Mayor Dan Rizzo delivered his State of the City address on Monday night – his first since taking office last January – and it was certainly full of information, good news and deserved optimism.
Make no mistake, there are some challenges coming.
Mid-year cuts to the City’s local aid funds from the state.
A state and national economy that sputters more than it spins.
And more and more money having to be spent for compliance with the federal consent decree on the water and sewer system.
But the bottom line is that optimism – for the first time in a long time – is overshadowing the problems in Revere city government.
The announcement about state funds to refurbish Harry Della Russo Stadium is a giant win for a facility that has long been embarrassing by modern high school athletic standards.

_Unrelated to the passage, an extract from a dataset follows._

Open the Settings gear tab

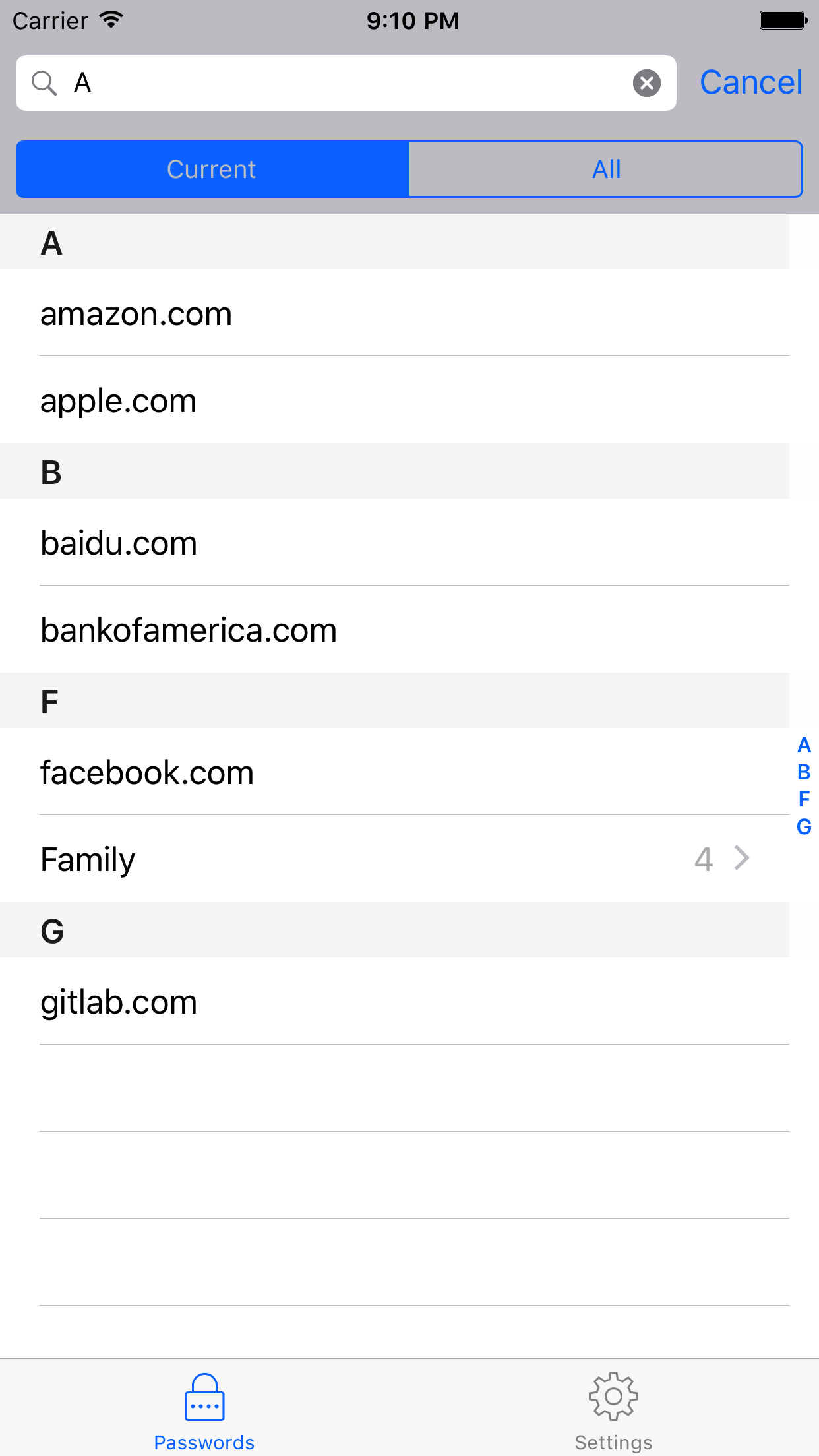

Meanwhile, the push to computerize City Hall, and then use those computers to compile data about the effectiveness of city programs and services, is spot on. Let’s face it; Revere is probably one of the most technologically challenged City Halls in the Commonwealth. Even our reporters still have to copy Building Permits by hand here, while other cities simply e-mail such permits over in electronic format. Rizzo is looking to roll out the CitiStat program this April, and the City has been testing the program since last summer. Running a City efficiently these days requires technology and data, just as getting good MCAS scores in the schools requires “mining” data from the test results.
Deciding where to put taxpayer dollars with facts rather than anecdote is the new way of being efficient.
As Rizzo said, we can’t keep doing things the same way just because that’s the way they’ve always been done.
A lot of times, what has been done for a long time has been broken for a long time, but how can one know that without looking at some facts and figures?
But beyond the policy and programming, the most interesting thing about this year’s State of the City was the crowd.
The speech brought a standing-room only crowd, with members of the State Delegation, the State Treasurer, virtually every local official and elected officials from other cities.
Beyond that, there were more than just the usual Revere City government types in the crowd. In a City that has changed dramatically, it was a better cross-section of the City than we’ve seen at such a gathering in a long time.
Rizzo said his administration has strived for that – to make the priorities of all residents its priority first and foremost.